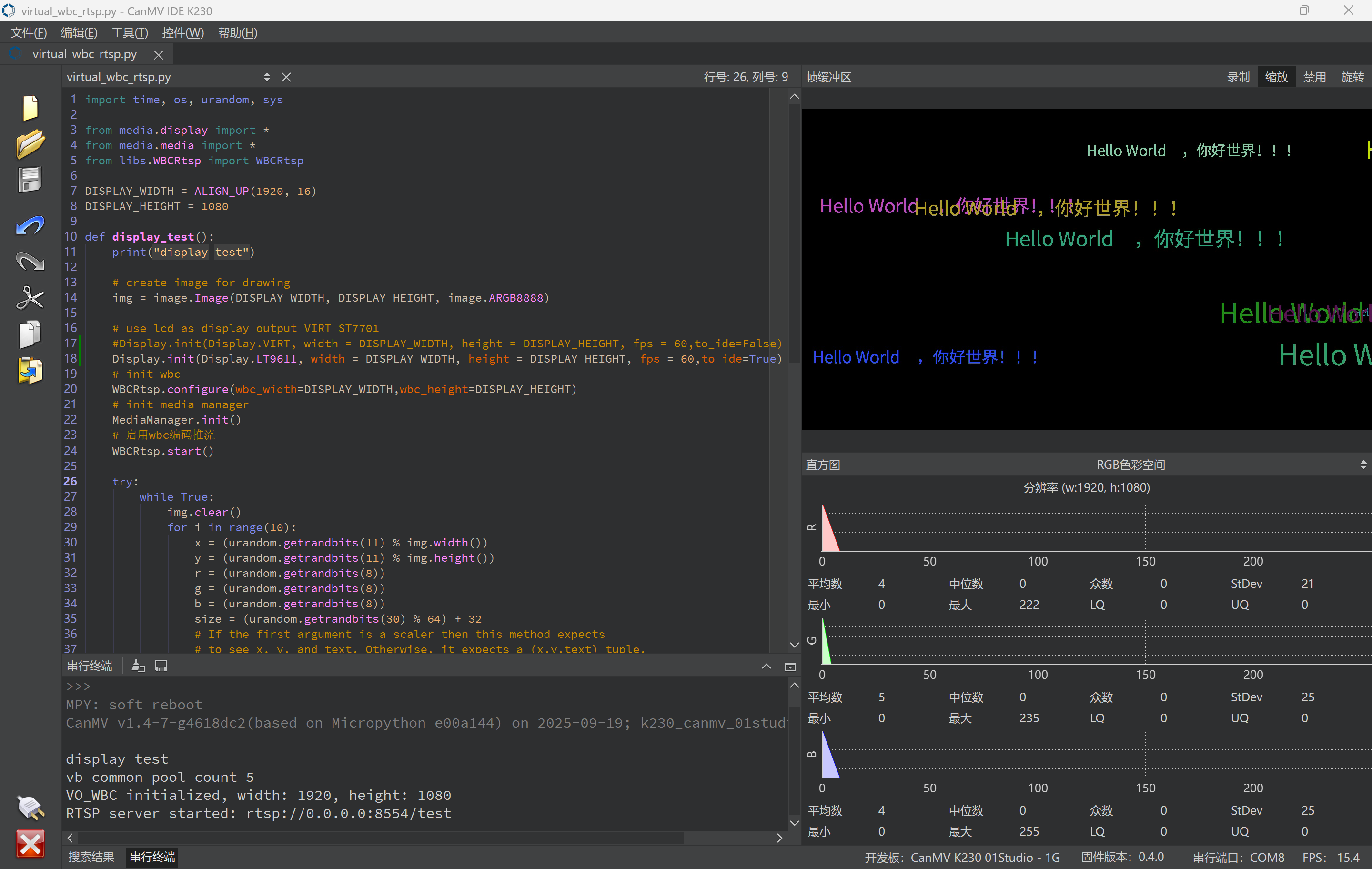Stop the running script with red X
This screenshot has width=1372, height=869.
30,844
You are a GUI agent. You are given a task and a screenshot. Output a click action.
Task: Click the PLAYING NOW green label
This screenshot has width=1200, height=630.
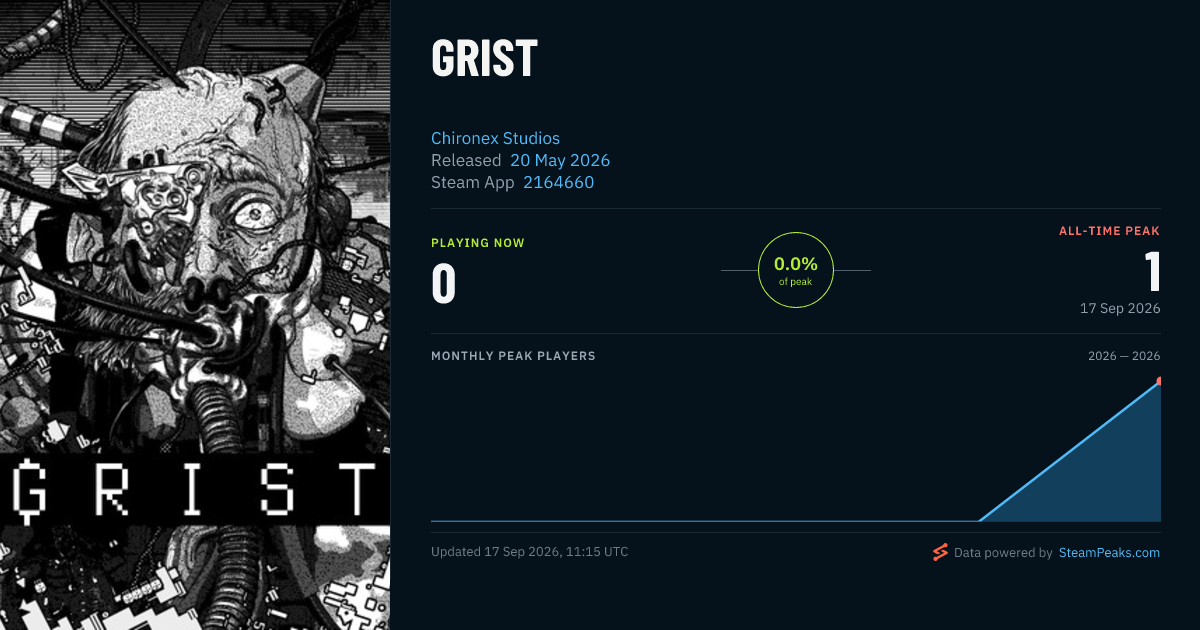478,243
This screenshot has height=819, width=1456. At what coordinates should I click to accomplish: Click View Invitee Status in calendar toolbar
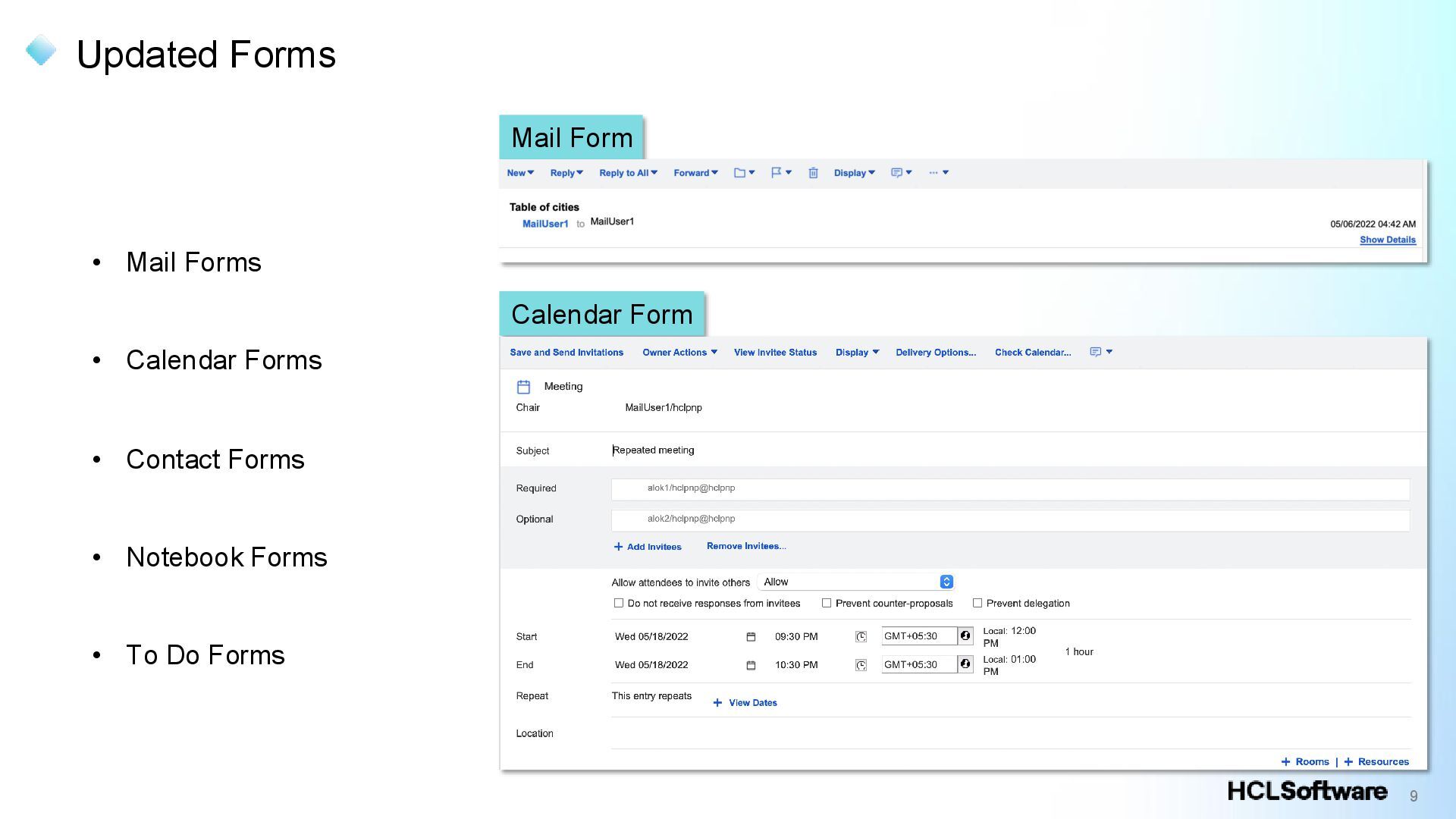point(775,353)
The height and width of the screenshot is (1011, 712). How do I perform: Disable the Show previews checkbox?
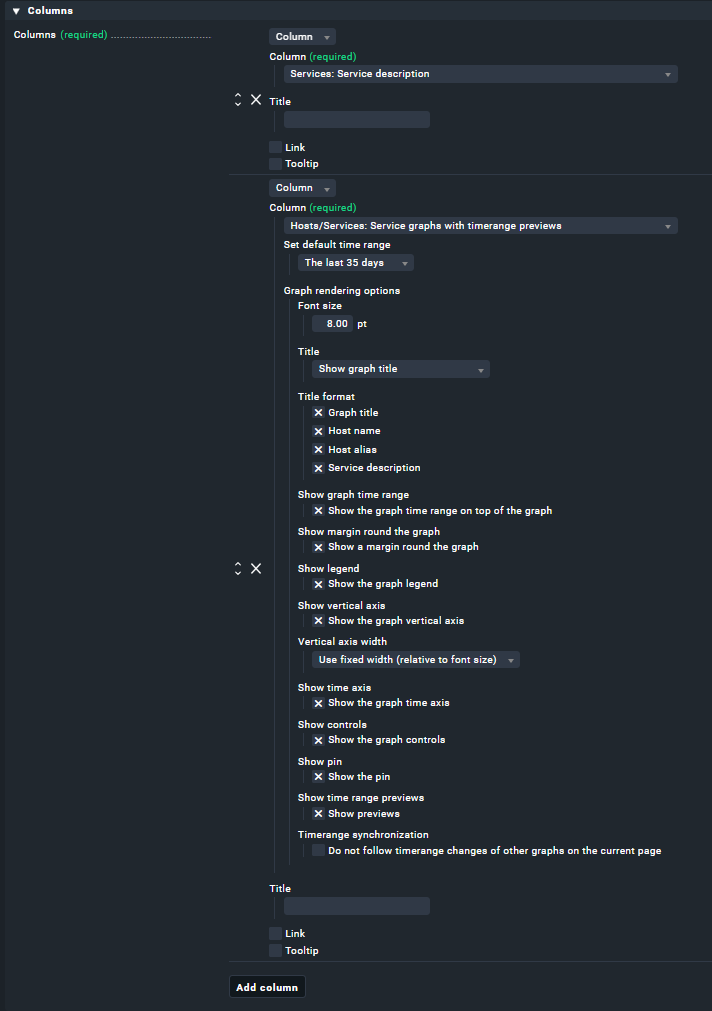pos(319,814)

**PROBLEM DESCRIPTION**
Can you rewrite all the records above with "screen position" substituted for "coordinates" and nothing else changed? Leave the pictures out.

**FINAL ANSWER**
Stop the running script with red X
This screenshot has width=1372, height=869.
30,844
You are a GUI agent. You are given a task and a screenshot. Output a click action.
Task: Click the PLAYING NOW green label
This screenshot has width=1200, height=630.
478,243
This screenshot has height=819, width=1456. At what screen position should I click to accomplish: Click View Invitee Status in calendar toolbar
point(775,353)
The height and width of the screenshot is (1011, 712). How do I perform: Disable the Show previews checkbox?
pos(319,814)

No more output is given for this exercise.